Камбон спросил, не является ли это заявление вообще отказом от военных действий. Грей ответил: его слова «относились лишь к настоящему моменту». Камбон предложил, чтобы Англия в качестве «моральной поддержки» направила на континент две дивизии. «Отправка таких небольших сил или даже четырех дивизий, — по мнению Грея, — была чревата большим риском и не дала бы даже минимального эффекта». Он добавил, что морские обязательства Англии нельзя оглашать до тех пор, пока парламент не будет информирован о них. Это должно произойти на следующий день.
Наполовину в отчаянии, но все еще надеясь, Камбон направил своему правительству совершенно секретную телеграмму, в которой и сообщил о заверении Англии. Телеграмма пришла в Париж в тот же день в 8.30 вечера. Хотя это было «хромое» обязательство, намного меньше того, на что надеялась Франция, посол рассчитывал, что оно могло бы привести к полному военному участию Англии, ибо, как он выразился впоследствии, страны «наполовину» не воюют.
Морские обязательства, однако, были вырваны у кабинета ценой раскола, который Асквит всеми силами старался предотвратить.
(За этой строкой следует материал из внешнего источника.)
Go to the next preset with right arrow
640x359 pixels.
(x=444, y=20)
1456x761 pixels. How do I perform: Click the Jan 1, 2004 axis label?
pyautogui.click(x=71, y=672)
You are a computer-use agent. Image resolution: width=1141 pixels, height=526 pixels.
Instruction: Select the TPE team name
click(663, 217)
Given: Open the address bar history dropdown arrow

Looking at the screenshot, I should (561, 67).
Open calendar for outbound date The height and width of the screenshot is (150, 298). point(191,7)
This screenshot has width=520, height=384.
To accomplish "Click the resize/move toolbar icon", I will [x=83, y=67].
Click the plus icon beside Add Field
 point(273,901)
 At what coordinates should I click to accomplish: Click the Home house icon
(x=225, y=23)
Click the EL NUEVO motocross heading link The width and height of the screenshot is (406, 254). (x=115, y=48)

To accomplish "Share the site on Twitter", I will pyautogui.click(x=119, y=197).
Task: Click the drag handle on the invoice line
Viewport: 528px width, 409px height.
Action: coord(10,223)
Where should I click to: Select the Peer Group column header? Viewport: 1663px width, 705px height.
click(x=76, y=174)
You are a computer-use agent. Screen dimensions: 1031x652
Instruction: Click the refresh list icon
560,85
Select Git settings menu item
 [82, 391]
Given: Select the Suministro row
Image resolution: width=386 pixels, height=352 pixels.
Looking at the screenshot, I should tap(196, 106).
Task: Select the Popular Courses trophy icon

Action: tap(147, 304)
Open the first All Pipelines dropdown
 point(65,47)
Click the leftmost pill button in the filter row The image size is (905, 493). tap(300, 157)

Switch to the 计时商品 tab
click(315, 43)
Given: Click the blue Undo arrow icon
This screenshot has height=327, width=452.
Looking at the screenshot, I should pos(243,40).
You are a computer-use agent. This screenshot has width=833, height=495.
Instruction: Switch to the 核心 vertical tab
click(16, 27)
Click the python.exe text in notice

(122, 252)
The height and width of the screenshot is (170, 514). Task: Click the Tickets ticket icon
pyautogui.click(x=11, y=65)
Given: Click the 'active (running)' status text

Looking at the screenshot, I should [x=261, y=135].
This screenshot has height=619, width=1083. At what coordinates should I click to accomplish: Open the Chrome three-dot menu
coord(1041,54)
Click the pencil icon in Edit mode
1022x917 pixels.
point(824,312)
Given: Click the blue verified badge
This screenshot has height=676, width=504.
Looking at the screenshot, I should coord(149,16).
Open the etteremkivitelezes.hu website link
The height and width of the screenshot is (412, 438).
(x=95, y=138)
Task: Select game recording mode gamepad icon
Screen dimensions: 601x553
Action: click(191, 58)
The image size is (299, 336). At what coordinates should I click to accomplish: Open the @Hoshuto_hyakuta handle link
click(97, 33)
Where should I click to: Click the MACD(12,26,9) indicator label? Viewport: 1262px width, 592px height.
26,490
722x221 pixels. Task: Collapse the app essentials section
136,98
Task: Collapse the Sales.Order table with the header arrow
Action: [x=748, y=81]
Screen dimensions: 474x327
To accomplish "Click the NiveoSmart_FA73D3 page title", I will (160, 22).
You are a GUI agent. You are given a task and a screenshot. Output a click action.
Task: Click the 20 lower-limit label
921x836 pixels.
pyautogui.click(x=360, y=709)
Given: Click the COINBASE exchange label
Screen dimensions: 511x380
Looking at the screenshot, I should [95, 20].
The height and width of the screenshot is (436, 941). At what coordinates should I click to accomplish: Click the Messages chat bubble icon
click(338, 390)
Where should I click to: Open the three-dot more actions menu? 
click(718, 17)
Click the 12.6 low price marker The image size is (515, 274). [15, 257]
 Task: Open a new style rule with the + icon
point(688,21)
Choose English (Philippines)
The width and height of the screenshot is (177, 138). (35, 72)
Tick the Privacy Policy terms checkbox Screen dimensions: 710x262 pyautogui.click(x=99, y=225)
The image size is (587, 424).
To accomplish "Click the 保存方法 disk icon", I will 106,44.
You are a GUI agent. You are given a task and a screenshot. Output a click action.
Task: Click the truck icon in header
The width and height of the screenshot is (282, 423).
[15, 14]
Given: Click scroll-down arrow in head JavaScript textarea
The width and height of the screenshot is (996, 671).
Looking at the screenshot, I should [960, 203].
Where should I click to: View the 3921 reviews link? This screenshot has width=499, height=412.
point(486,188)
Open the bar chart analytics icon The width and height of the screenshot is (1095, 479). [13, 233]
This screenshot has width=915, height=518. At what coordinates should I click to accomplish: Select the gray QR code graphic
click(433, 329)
Два министра, лорд Морли и Джон Бэрнс, подали в отставку, а грозный и таинственный Ллойд Джордж все еще «сомневался». По мнению Морли, кабинет должен был «развалиться в тот же день», а Асквит признал, что «мы находимся на грани полного развала».
Черчилль, всегда готовый предвосхитить события, поставил целью включить свою партию консерваторов в коалиционное правительство. Как только закончилось заседание кабинета, он отправился на встречу с Бальфуром, бывшим премьер-министром, который, как и многие руководители этой партии, придерживался мнения, что Англия должна довести политику, приведшую к созданию Антанты, до своего логического, хотя и печального, завершения. Черчилль сообщил ему, что, как ожидают, примерно половина либерального кабинета подаст в отставку, если будет объявлена война. Его партия, ответил Бальфур, готова войти в коалицию, если возникнет необходимость, но в этом случае, по его мнению, страна будет расколота антивоенным движением, которое возглавят вышедшие из правительства либералы.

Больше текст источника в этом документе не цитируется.